La empresa Fincimex S.A. comenzó el proceso de devolución de saldos que miles de cubanos tenían en las tarjetas chip recargables de combustible que utilizan pesos cubanos (CUP). Según la empresa estatal, la medida responde a la crisis energética que afecta al país, lo que ha impedido la comercialización de combustibles en CUP y solo se puede vender en dólares.
La devolución de los saldos acreditados se llevará a cabo mediante transferencia bancaria, para lo cual los titulares deberán presentar su tarjeta y proporcionar los datos de su cuenta personal. Fincimex, responsable de gestionar los servicios de pago y transacciones electrónicas en Cuba, ha confeccionado un calendario para las devoluciones.
La compañía ha habilitado un número de teléfono adicional, el 7220-1199, para facilitar la gestión de los turnos en La Habana. Los interesados también pueden llamar a los números 7220-1162 y 7220-1241, de lunes a viernes en el horario de 8:30 a.m. a 4:00 p.m. para solicitar una cita.
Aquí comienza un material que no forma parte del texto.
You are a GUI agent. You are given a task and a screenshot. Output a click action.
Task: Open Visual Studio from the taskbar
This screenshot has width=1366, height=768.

En la capital cubana se implementará un sistema de citas para evitar aglomeraciones y garantizar la calidad del servicio, permitiendo hasta 60 turnos diarios. Para el resto de las provincias, el proceso podrá realizarse de manera presencial en las oficinas locales de Fincimex.
¿Es el fin de la comercialización de combustible en pesos cubanos?
La respuesta de la población cubana ante esta medida ha sido variada. Algunos usuarios de las redes sociales han expresado su preocupación por el impacto de esta decisión. Según los comentarios, muchos ciudadanos se sienten desilusionados al ver que la venta de combustible en CUP se está eliminando, lo que agrava aún más las dificultades cotidianas para los trabajadores y transportistas.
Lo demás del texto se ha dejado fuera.